Paco Santamaría lleva mucha mili encima. Tiene 50 años recién cumplidos y acumula historias como para escribir varias biografías. Huérfano de padre en un barrio humilde, escapó de la marginalidad enganchado a la montaña. Quiso ser psicólogo para cambiar el mundo y lo consiguió, al menos lo primero. Por el camino tuvo que fregar muchos platos y pelar muchos pichones para poder pagarse los estudios. Hasta que acabó tan seducido por los fogones como por la psicología social. Paco ha aprendido a guisar a la antigua usanza. Empezando desde muy abajo y educando el paladar a la vera de sus maestros. Llegó muy lejos. Sobre todo en Francia, donde acabó siendo jefe de cocina de varios restaurantes estrellados. Ahora se refugia en este restaurante familiar con aire de casa de comidas de prestigio.

La carta es muy corta, pensada para rotar cada dos o tres días. Huye deliberadamente de la ostentación (nada de nombres rumbosos ni enunciados larguísimos). A primera vista todo parece muy simple. Luego, cuando los platos llegan a la mesa, te das cuenta de que no lo son. Te planta, por ejemplo, un mullador de capellanets que sobre el papel no parece nada especial. Hasta que pruebas esos capellanets que se han sazonado y secado en la casa durante siete días. O pruebas sus alcachofas fermentadas, un plato muy especial que debemos pedir en la primera vista. Para cocinarlas, Paco las recibe recién cosechadas, les da un primer hervor y las deshidrata en el horno, luego las guarda en su líquido de cocción durante siete días hasta que se produce una leve fermentación y aparece un velo. Entonces las saca, repela y fríe a 300 grados. El resultado es una alcachofa crujiente por fuera y muy cremosa por dentro.

Santamaría se crió en el puerto. Es hijo y sobrino de empleados de la lonja. Ha comido y cenado pescado de mil maneras diferentes porque en un hogar humilde se come lo que hay y es necesario poner imaginación para no aburrirse. Por eso para él el pescado es sagrado. Hay poco, y ni siquiera hay siempre, pero cuando compra, compra bueno. Suelen ser pescados grandes que hace enteros, a mitades o por cuartos. Es, por tanto, necesario compartir, pero vale la pena intentar convencer a nuestros acompañantes. Yo probé un cuarto de corvina silvestre a la brasas que no me decepcionó. Esa apuesta por la calidad del producto no sólo se percibe en los pescados que pasa por la parrilla. No se corta, por ejemplo, en meterle un buen centollo al arroz o en ofrecerte unas cigalitas de mediano tamaño pero muy buena calidad. Buen producto en factura corta. Yo no sé como Paco puede cuadrar las cuentas, porque el precio medio de este local ronda los 35 euros.
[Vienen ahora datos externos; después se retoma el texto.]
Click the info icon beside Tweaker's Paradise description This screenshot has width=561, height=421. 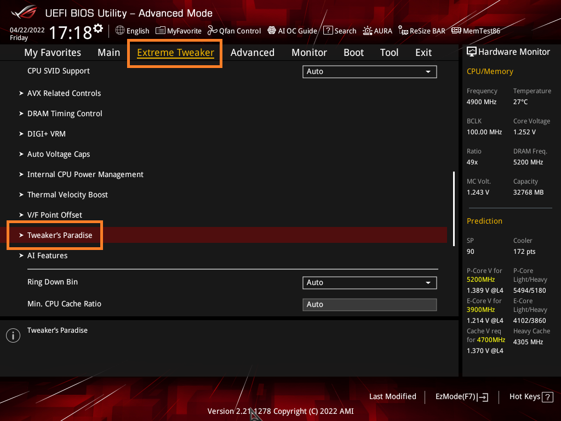(13, 335)
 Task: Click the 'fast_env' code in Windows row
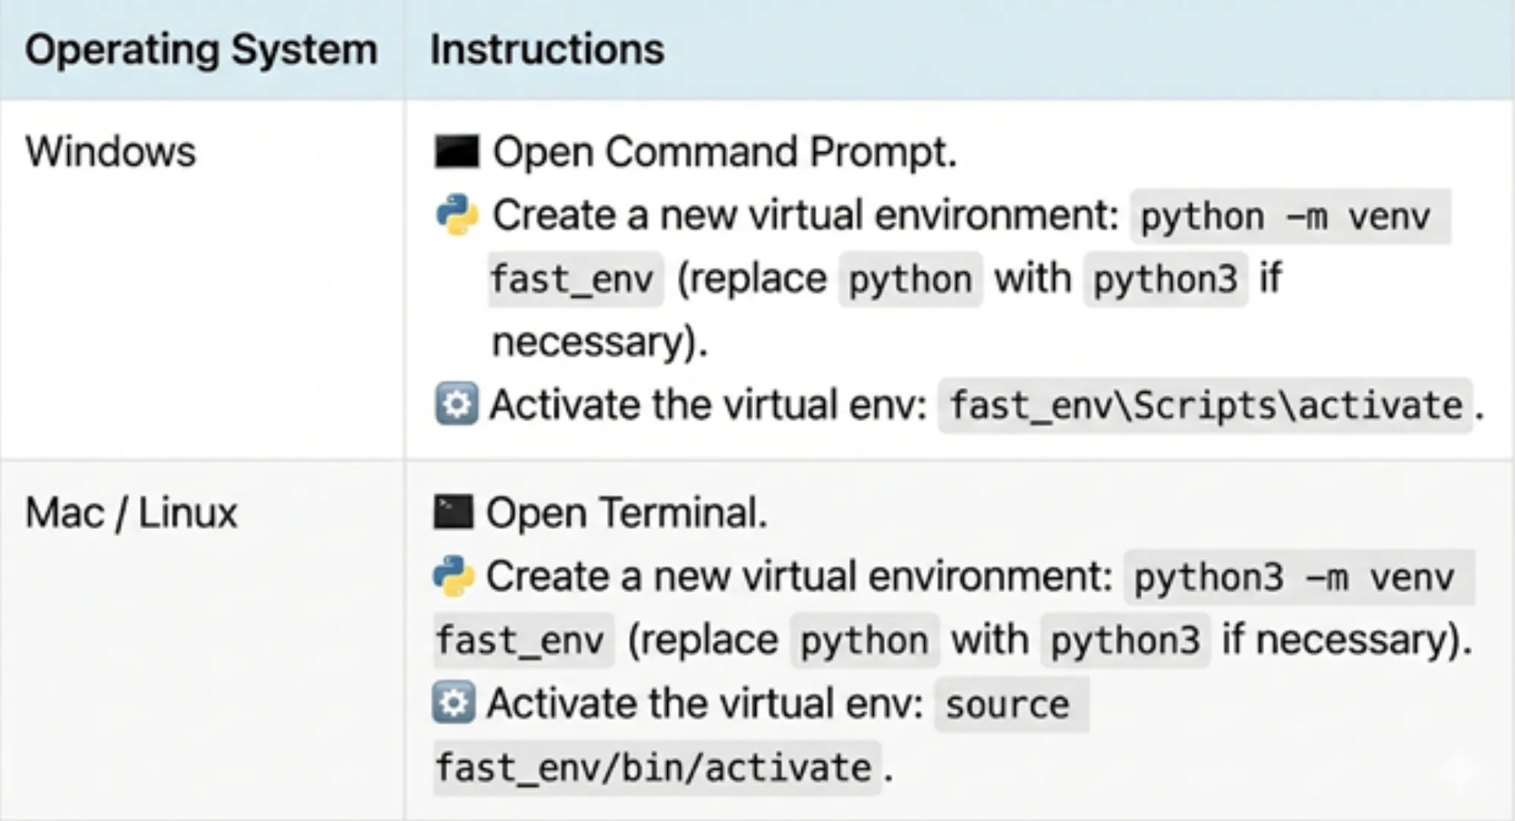coord(573,280)
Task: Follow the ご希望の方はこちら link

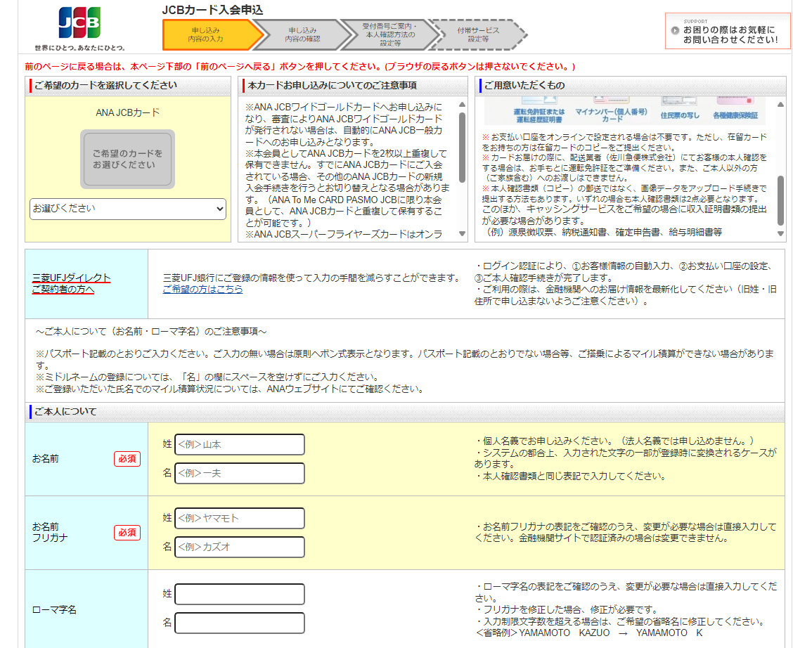Action: 202,289
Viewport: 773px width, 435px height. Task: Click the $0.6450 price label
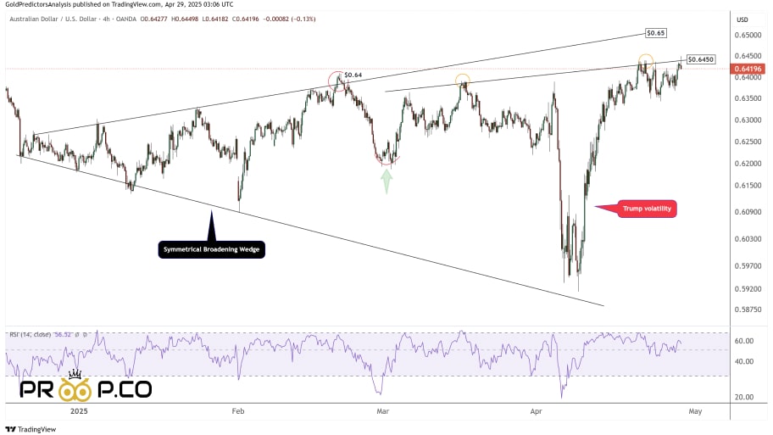click(700, 59)
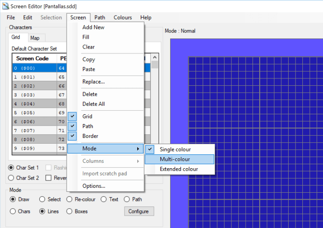Toggle the Border display menu option
The image size is (323, 228).
coord(90,136)
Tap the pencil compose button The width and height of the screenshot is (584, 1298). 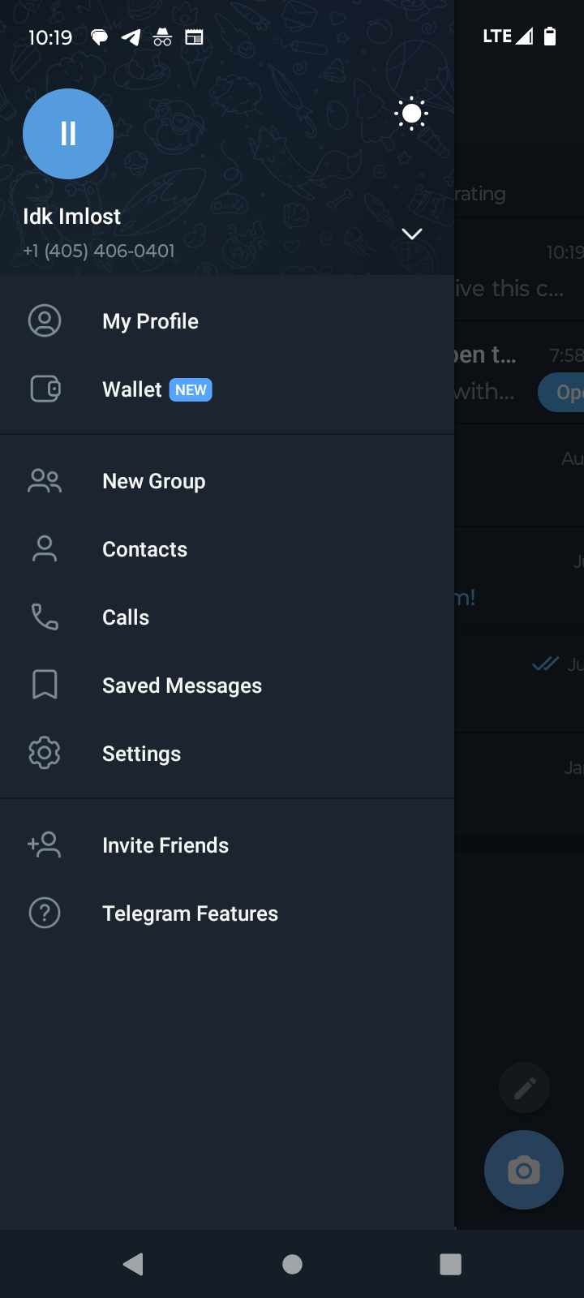click(525, 1088)
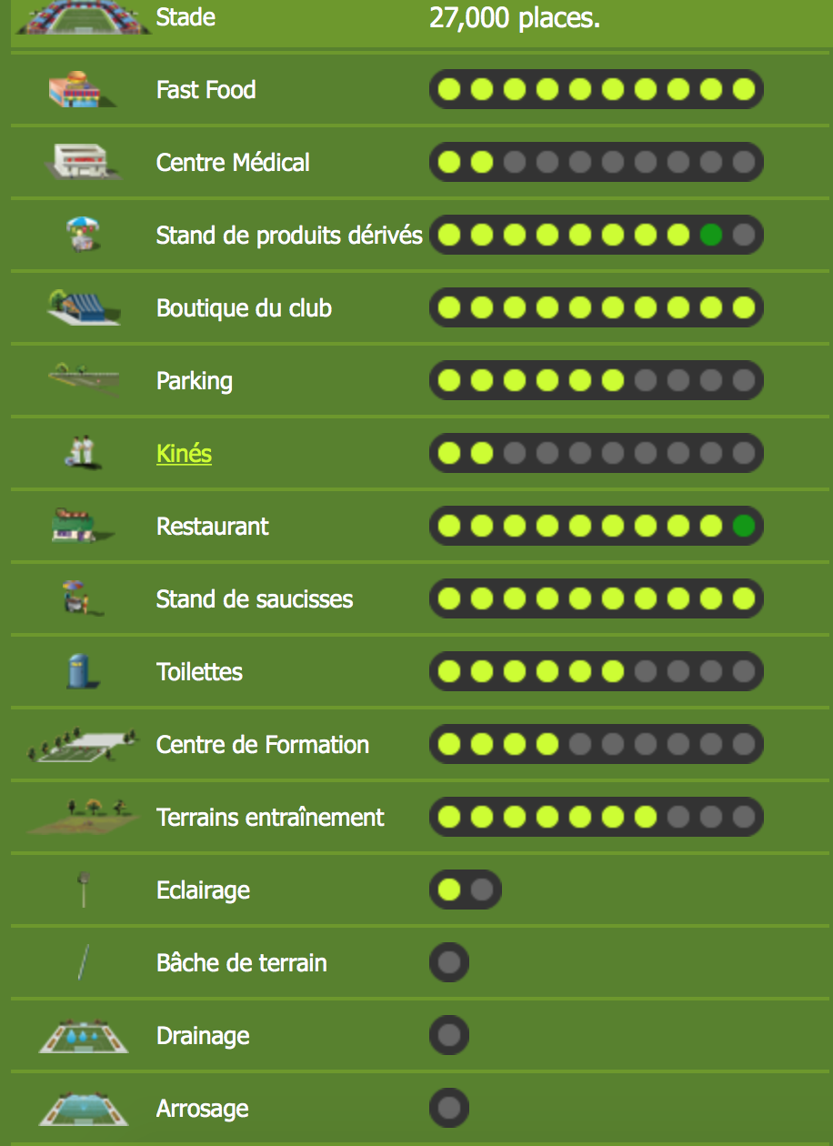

En los postres parece esfumarse la magia de este guisandero de lujo. Un pastel de zanahoria bastante normal, un helado de violeta que no entusiasma o un membrillo casero pasado de azúcar no son el broche que merece una comida como esta.

El espacio es muy bonito, una antigua casona de pueblo con varias estancias por las que se reparten pequeños e íntimos comedores. Pero los días duros de invierno conviene ir abrigado. Las estufas que Paco reparte por la casa no logran caldear el ambiente.

Como los platos de Paco, con tanto sabor y tan pocas apariencias, y pienso que los chavales deberían de pasar por restaurantes como éste antes de empezar esos stages en los restaurantes vanguardistas que tanto les apetece hacer. Es aquí, en una buena casa de comidas, donde se forja el paladar de un cocinero. Probando hoy un pil pil y mañana un bouef bourguignon.